The USD/TRY pair retreated slightly in the overnight session as investors waited for the latest interest rate decision by the Turkish Central Bank. The pair declined to 13.25, which is slightly below this week’s high of 13.68.
The Central Bank of the Republic of Turkey (CBRT) will conclude its two-day meeting later today. Analysts expect that the bank will leave its main interest rate at about 14%. It will also leave the overnight borrowing and lending rates unchanged at 12.50% and 15.50%, respectively.
Still, analysts will be watching at the what the bank will say about monetary policy and its future policy. Most importantly, they will focus on whether the central bank will point to more cuts later this year.

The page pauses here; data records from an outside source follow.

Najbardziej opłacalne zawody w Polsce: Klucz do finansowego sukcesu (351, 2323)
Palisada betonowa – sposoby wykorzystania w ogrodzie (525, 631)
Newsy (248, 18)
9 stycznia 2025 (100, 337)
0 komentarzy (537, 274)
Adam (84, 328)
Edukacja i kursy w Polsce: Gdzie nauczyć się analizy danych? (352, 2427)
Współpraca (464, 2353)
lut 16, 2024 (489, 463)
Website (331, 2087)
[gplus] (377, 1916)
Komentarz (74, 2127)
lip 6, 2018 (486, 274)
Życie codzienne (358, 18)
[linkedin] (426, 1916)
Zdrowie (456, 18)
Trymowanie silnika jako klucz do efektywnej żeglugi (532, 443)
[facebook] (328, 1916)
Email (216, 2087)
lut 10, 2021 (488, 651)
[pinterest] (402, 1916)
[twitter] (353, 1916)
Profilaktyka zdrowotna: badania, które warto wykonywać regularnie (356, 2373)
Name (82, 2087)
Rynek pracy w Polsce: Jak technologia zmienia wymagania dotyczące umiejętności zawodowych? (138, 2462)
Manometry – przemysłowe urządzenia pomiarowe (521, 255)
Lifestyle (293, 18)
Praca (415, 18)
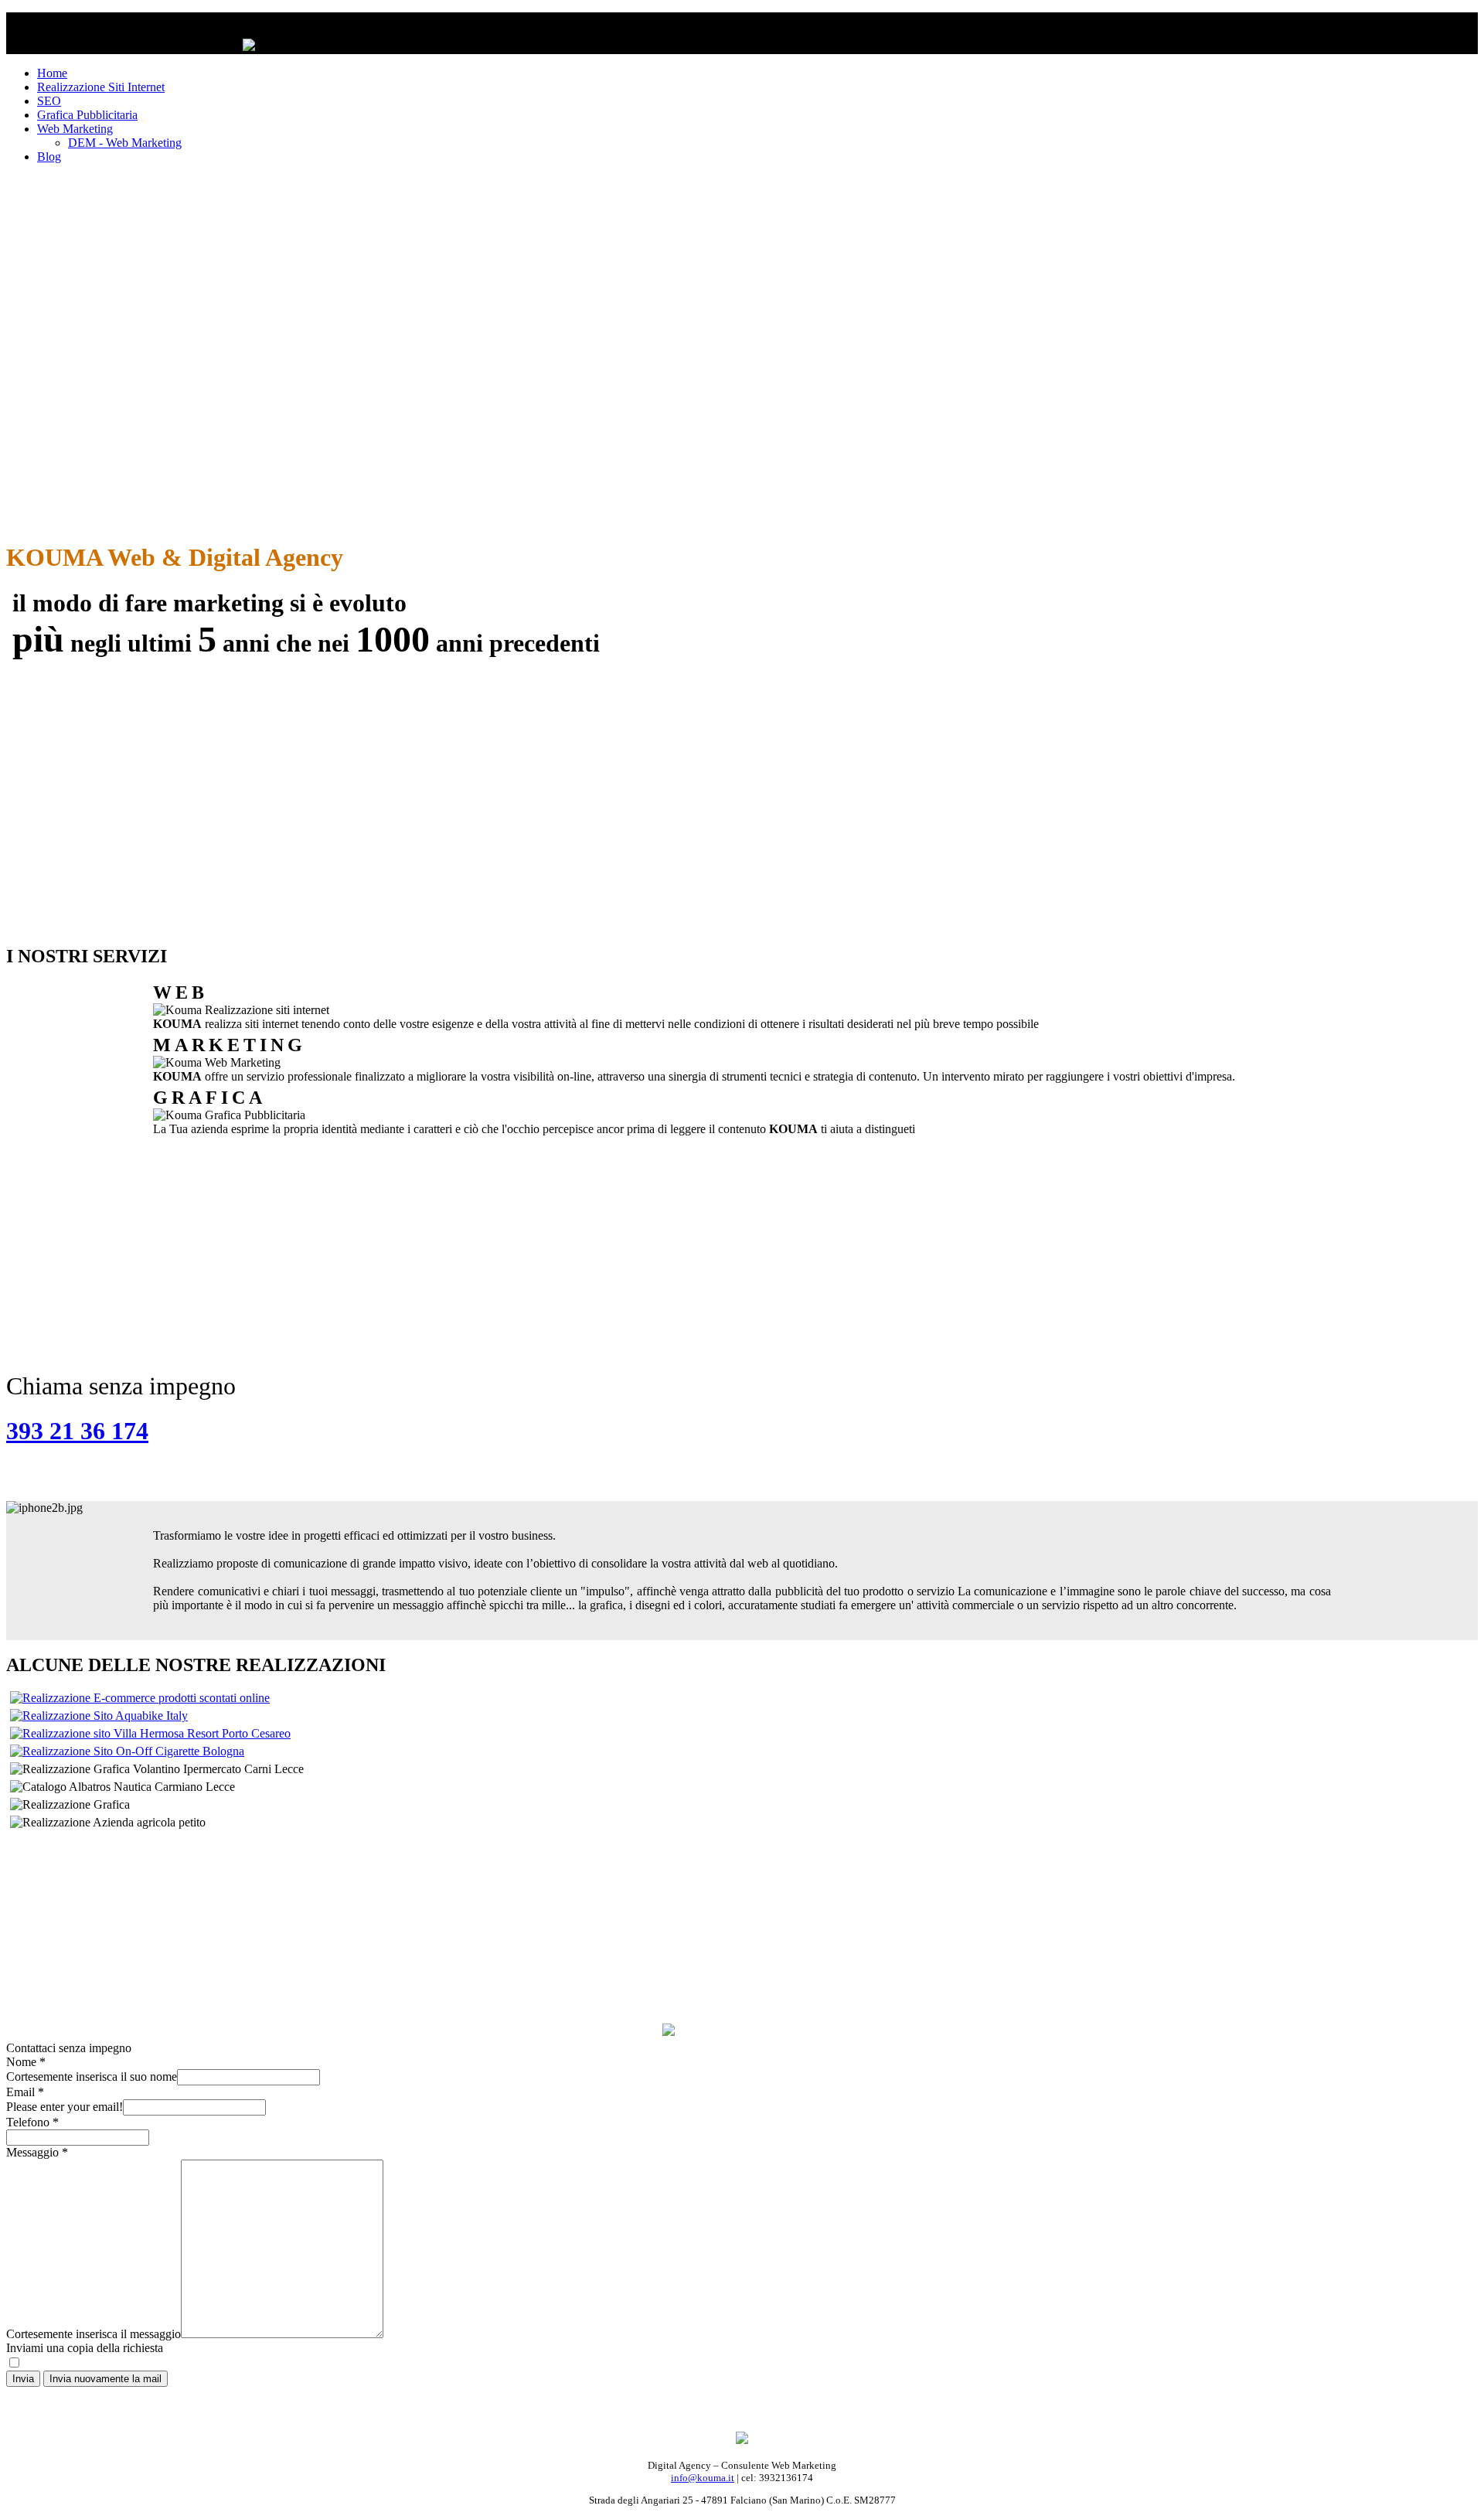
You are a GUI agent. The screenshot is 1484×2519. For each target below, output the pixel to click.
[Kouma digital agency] (742, 2439)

The CBRT decision comes a day after the CBRT announced a major $5 billion currency swap with the United Arab Emirates (UAE). In a statement, the UAE central bank governor said that the agreement reflects on the desire to enhance the bilateral cooperation between the two countries.
Still, the biggest challenge for Turkey and other emerging market economies is the Federal Reserve. The Fed has committed to hike interest rates this year. Therefore, higher US rates means that countries will have to pay more to service their dollar debt.
USD/TRY technical analysis
The four-hour chart shows that the USD/TRY pair has been in a tight range in the past few weeks. As a result, the pair is hovering along the 25-period and 50-period moving average. The Average True Range (ATR) has also dropped to the lowest level since November 18 last year.
It has also formed a triangle pattern. This means that the pair will likely have a breakout after the CBRT decision. The key levels to watch will be at the support and resistance points at 12.50 and 14.0.